▶ What you need to do: From the records below, please return each line that holds the word "input".

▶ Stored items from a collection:
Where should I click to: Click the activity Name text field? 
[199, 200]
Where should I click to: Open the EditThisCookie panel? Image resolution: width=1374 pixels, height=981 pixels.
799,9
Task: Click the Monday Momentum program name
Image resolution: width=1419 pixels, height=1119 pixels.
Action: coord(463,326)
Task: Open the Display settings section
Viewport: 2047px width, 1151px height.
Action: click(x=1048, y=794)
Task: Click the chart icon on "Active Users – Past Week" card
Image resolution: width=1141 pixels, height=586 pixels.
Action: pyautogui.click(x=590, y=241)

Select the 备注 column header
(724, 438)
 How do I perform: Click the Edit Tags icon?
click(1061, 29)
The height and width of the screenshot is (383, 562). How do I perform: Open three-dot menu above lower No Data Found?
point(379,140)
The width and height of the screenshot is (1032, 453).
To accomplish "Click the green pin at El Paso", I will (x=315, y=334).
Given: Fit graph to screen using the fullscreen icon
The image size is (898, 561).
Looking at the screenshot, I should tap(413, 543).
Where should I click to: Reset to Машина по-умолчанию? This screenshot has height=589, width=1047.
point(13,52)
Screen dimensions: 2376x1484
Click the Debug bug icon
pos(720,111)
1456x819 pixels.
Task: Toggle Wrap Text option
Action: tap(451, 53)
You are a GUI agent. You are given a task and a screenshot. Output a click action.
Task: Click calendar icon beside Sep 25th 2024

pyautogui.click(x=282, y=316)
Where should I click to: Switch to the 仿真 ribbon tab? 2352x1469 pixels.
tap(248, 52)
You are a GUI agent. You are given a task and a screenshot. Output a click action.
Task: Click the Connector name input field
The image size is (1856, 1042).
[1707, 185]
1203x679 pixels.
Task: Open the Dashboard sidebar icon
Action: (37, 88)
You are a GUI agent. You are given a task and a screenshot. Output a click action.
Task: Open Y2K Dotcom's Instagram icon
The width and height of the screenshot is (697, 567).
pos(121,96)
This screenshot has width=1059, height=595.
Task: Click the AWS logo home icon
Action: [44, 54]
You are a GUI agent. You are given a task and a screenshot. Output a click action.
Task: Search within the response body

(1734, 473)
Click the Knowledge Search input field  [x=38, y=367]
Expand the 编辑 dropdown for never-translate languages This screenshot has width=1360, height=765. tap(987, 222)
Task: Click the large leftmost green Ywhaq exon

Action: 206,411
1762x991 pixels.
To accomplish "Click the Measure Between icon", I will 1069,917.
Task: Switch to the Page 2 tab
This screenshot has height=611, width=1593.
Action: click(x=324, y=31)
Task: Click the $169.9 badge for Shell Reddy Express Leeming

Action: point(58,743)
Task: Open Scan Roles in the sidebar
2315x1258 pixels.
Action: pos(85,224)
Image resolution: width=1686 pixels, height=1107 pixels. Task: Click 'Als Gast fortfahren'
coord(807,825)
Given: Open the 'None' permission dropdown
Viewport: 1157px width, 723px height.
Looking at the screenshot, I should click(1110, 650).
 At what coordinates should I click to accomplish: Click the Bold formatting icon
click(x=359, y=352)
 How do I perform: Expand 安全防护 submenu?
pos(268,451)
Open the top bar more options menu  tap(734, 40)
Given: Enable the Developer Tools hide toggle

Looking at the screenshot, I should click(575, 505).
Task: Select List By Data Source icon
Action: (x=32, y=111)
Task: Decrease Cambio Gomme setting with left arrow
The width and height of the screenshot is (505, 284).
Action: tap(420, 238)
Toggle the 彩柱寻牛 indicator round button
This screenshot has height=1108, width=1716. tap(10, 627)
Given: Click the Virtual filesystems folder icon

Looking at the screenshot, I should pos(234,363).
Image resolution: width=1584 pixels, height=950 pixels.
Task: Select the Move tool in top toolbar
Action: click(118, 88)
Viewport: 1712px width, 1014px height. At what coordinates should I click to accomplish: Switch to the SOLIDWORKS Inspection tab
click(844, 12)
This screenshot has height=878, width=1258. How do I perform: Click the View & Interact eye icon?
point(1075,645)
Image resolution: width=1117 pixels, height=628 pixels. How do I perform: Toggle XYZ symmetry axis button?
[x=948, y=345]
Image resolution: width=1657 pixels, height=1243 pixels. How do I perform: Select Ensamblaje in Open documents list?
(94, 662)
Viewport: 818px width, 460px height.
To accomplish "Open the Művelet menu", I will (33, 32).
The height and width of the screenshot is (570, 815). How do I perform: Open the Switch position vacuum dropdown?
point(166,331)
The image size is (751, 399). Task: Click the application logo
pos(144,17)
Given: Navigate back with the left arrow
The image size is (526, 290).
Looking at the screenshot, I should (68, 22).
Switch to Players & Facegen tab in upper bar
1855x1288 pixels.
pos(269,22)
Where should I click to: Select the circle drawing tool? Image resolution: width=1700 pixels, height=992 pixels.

▶ Exercise response:
Task: Click the Connector name input field
Click the Knowledge Search input field  [x=38, y=367]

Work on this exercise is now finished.